- The performance given by Brady Jandreau here is fantastic. Jandreau here plays a version of himself (Just his last name is changed) and he is also not a professional actor. Which is quite remarkable, because he has a large magnetic screen presence. Jandreau gives a strong internal performance, which really makes you ache for him throughout, as he goes on his journey of self discovery.
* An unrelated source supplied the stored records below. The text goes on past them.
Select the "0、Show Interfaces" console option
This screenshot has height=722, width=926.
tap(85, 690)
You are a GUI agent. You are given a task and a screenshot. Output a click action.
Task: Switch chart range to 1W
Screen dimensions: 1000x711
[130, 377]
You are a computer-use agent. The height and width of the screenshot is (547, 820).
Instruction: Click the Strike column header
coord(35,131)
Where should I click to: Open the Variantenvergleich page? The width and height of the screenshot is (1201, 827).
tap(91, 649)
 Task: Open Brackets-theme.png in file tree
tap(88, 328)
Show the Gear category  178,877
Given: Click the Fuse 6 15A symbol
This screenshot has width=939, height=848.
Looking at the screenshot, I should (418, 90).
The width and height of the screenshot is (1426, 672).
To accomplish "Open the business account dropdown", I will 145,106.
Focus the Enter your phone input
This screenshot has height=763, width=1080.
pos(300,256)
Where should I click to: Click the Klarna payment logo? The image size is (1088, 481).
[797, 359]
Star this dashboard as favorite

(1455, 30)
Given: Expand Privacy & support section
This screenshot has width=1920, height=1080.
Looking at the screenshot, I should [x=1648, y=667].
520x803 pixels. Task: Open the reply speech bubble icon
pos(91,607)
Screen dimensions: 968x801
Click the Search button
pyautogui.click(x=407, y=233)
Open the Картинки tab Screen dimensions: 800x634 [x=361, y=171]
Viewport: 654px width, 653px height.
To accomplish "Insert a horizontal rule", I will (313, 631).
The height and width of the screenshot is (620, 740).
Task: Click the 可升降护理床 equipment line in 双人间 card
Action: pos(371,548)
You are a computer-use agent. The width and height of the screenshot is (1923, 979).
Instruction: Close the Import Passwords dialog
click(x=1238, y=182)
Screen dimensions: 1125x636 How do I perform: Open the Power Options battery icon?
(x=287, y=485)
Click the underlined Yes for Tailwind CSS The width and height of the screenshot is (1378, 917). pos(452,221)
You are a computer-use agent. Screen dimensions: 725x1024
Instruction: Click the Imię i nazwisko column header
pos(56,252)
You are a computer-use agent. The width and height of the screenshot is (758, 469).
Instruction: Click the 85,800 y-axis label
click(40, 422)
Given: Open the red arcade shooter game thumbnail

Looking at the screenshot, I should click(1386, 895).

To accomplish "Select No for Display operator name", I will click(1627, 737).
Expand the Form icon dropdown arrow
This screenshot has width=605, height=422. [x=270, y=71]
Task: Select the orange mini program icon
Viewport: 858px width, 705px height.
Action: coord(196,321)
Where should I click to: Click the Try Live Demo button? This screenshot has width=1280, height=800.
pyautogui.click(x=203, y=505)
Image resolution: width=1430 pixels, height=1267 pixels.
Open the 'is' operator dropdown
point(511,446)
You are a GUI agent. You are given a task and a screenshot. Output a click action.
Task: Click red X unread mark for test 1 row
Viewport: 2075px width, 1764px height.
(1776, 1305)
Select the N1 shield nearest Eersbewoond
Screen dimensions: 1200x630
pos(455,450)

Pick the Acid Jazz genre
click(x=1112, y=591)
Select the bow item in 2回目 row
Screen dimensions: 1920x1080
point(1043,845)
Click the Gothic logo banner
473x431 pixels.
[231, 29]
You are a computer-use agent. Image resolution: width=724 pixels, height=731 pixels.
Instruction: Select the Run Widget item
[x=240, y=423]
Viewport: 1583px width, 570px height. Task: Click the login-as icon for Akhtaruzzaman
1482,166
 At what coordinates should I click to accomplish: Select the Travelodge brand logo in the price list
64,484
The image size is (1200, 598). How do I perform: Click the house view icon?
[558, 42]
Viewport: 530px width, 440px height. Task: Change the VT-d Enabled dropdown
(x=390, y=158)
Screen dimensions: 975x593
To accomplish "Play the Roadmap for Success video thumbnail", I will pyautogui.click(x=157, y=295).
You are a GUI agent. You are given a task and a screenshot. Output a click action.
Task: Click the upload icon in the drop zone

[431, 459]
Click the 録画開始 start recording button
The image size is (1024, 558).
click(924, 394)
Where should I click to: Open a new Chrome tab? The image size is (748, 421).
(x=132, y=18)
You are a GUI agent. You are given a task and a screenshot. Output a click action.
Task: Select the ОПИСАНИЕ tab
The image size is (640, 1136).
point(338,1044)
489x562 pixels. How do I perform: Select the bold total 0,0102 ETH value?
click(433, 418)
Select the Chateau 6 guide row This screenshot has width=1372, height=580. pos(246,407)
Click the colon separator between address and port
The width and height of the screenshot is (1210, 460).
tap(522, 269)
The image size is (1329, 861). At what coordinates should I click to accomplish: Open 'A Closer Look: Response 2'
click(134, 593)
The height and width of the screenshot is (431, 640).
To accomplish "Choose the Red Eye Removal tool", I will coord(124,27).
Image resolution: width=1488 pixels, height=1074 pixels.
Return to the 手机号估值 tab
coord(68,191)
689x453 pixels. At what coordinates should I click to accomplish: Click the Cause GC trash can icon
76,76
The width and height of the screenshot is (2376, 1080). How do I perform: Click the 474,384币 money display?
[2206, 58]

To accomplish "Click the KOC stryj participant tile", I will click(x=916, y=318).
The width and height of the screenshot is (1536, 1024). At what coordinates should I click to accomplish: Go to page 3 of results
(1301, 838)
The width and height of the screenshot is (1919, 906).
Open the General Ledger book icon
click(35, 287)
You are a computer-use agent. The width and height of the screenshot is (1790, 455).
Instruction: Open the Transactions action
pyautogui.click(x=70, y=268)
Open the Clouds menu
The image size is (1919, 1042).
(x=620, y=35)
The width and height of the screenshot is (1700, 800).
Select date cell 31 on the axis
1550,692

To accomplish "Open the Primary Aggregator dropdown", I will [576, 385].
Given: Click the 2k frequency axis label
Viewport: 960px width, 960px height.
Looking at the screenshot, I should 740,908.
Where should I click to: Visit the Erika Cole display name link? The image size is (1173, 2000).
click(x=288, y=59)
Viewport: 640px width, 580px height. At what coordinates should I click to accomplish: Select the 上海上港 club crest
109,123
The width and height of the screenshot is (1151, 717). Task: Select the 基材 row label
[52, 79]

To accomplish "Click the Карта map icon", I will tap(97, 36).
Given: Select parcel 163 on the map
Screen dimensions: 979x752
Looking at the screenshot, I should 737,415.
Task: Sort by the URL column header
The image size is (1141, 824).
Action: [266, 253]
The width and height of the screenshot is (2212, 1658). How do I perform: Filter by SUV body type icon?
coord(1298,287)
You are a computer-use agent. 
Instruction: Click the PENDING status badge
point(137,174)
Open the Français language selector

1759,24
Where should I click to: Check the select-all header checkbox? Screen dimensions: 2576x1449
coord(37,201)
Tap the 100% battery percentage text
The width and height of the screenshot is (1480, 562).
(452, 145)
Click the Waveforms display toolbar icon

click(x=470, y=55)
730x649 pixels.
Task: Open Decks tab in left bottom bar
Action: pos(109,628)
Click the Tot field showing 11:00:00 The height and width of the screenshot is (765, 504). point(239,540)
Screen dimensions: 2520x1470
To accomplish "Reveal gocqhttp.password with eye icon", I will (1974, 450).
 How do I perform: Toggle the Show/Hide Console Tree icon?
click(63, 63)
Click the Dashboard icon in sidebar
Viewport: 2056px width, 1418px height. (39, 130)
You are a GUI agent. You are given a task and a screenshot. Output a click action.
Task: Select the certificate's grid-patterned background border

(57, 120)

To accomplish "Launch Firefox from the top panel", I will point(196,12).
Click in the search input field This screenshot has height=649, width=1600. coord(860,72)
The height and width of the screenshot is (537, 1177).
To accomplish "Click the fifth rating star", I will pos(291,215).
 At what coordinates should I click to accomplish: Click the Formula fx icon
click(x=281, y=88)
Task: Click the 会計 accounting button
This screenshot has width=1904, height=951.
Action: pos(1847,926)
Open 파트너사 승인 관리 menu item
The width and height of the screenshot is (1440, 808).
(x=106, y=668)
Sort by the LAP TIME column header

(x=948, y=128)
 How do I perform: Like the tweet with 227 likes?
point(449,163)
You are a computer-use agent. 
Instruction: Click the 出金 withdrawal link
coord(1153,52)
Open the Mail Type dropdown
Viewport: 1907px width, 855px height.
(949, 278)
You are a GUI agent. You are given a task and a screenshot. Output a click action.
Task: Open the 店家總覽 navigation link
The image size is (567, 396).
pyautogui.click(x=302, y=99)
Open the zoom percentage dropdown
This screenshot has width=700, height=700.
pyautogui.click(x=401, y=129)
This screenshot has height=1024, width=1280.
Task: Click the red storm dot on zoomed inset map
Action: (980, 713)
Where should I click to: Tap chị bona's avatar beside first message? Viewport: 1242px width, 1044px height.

- The direction by Chloé Zhao here is something to feast over. Zhao brings a Terrence Malick-esque feel to the starkly beautiful South Dakota Badlands. She sets up the landscape as nearly a character itself, as we explore it with Brady as he rides with some of his horses. Zhao also brings multiple mesmerizing horse training sequences that really put you in awe with the gentle control Brady has with a horse. Chloé Zhao is easily one of the most exciting new filmmakers working today and I can’t wait to see what she does next.
- Just like her direction, Chloé Zhao’s screenplay here is beyond compelling. There are multiple riveting character moments in this film that will push you to near tears. Easily the ones that stand out the most, are all the moments between Brady and his friend Lane Scott (Who also plays himself). Zhao as well brings a strong yet subtle metaphor to this film. We see throughout the film Brady battling his hand clinching up and locking at unexpected times. This I find obviously representing his struggle of letting riding go and having to move on. Zhao really strips down the mythical look at the American cowboy and puts together a fascinating study of recovery and masculinity.
- The cinematography by Joshua James Richards here is gorgeous. The collaboration of his cinematography and Chloé Zhao’s direction will have your eyes glued to the screen.
- The narrative of the film is at times a little too familiar.